Dengan demikian, anak juga harus dibiasakan untuk buang air besar setelah makan pagi, diet kaya serat, dan tidak terbiasa menahan buang air besar. Anak harus mengurangi minum setelah makan malam sehingga anak harus dibebaskan minum pada pagi dan awal siang hari.




Kesimpulan



Enuresis merupakan kondisi dimana anak mengompol setelah mampu menahan kencing dan ke toilet sendiri minimal 6 bulan berturut-turut sebelum onset enuresis. Anak harus berusia 5 tahun ke atas dan mengompol setidaknya 1-2 kali seminggu selama minimal 3 bulan.

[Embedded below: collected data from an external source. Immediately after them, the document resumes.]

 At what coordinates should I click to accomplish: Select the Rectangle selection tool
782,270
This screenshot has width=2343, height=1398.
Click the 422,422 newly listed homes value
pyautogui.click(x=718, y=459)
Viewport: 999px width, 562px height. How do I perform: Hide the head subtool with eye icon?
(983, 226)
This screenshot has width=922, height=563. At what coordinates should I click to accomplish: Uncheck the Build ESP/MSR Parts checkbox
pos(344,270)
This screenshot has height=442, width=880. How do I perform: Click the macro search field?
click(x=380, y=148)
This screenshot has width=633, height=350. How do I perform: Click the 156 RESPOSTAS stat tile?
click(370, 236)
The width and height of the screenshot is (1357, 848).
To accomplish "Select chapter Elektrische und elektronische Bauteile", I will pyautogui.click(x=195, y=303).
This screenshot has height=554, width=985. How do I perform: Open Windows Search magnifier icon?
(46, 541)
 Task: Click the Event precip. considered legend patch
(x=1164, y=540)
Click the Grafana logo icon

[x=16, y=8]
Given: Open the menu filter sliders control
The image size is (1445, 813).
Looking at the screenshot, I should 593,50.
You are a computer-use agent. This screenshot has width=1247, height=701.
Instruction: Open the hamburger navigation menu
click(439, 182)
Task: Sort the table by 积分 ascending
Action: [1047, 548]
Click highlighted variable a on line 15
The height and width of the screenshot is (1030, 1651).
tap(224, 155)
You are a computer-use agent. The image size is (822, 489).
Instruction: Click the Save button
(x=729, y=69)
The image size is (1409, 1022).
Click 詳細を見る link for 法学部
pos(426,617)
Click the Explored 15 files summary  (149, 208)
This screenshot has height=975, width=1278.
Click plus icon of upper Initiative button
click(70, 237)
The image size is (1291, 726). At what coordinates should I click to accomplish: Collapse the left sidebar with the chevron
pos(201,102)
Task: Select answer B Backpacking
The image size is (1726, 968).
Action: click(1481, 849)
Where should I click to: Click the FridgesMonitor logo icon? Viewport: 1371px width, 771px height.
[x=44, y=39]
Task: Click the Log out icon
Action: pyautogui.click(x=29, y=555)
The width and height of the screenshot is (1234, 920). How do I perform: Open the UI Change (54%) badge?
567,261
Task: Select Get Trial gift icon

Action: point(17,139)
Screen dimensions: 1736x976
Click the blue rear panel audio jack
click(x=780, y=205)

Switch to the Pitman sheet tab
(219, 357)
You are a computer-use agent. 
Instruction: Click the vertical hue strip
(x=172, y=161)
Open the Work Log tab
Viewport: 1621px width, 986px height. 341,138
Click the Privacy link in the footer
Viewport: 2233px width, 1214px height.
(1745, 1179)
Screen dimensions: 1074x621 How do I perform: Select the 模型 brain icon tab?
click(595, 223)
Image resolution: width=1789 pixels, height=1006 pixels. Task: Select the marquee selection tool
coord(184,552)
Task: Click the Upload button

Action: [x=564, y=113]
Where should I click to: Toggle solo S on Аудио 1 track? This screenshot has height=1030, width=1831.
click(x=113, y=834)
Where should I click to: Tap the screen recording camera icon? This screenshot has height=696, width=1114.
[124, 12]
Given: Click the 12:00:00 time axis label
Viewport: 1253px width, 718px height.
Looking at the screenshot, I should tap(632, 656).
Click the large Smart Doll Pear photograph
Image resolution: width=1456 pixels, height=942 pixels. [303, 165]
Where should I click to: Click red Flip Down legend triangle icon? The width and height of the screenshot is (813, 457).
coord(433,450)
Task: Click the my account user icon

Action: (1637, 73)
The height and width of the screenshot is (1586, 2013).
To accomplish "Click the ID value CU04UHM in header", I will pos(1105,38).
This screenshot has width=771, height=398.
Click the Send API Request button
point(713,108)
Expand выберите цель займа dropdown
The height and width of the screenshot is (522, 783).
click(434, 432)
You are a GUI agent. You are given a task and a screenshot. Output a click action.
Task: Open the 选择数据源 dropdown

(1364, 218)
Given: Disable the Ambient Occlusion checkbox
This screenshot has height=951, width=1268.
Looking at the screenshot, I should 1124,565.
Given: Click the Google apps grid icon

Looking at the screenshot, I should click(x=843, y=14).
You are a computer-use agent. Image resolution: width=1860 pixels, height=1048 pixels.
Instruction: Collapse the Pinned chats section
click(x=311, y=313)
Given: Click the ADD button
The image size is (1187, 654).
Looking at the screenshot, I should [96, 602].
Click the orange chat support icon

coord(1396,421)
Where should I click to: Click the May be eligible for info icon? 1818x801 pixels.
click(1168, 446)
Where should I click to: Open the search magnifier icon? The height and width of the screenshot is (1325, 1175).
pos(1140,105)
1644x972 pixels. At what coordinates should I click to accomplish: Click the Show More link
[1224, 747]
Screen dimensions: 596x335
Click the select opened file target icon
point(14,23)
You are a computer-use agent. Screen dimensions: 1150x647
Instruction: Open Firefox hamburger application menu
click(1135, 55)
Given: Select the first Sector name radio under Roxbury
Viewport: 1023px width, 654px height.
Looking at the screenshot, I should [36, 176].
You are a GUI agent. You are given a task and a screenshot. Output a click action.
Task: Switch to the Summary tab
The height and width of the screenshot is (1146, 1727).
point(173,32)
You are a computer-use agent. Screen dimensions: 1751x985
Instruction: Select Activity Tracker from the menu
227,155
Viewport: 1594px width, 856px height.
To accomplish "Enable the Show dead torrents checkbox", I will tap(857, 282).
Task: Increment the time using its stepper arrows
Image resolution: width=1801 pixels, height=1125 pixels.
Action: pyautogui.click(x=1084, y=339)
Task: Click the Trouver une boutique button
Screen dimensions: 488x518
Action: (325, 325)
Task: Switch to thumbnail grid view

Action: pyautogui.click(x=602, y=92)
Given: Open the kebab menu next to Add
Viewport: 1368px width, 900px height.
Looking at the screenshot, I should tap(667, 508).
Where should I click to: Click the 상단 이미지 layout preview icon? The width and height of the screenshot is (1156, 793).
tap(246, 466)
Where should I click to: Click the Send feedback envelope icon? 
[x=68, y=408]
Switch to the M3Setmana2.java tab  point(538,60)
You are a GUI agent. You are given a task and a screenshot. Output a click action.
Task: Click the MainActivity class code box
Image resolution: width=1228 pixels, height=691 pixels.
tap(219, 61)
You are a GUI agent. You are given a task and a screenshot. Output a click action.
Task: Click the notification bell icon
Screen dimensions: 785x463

Enuresis dibagi menjadi enuresis primer dan sekunder. Enuresis primer dikaitkan dengan gangguan bangun tidur, poliuria nokturnal, dan kapasitas nokturnal kandung kemih yang kurang. Sedangkan enuresis sekunder disebabkan oleh neurogenic bladder dan kelainan medula spinalis yang terkait, infeksi saluran kemih, serta adanya katup uretra posterior pada laki-laki atau ureter ektopik pada perempuan.


Dasar diagnostik enuresis mencakup anamnesis, pemeriksaan fisik, dan pemeriksaan penunjang, terutama urinalisis. Sedangkan penatalaksanaan enuresis antara lain terapi perilaku, terapi alarm, dan terapi farmakologik, yaitu desmopressin, antikolinergik, dan antidepressan trisiklik.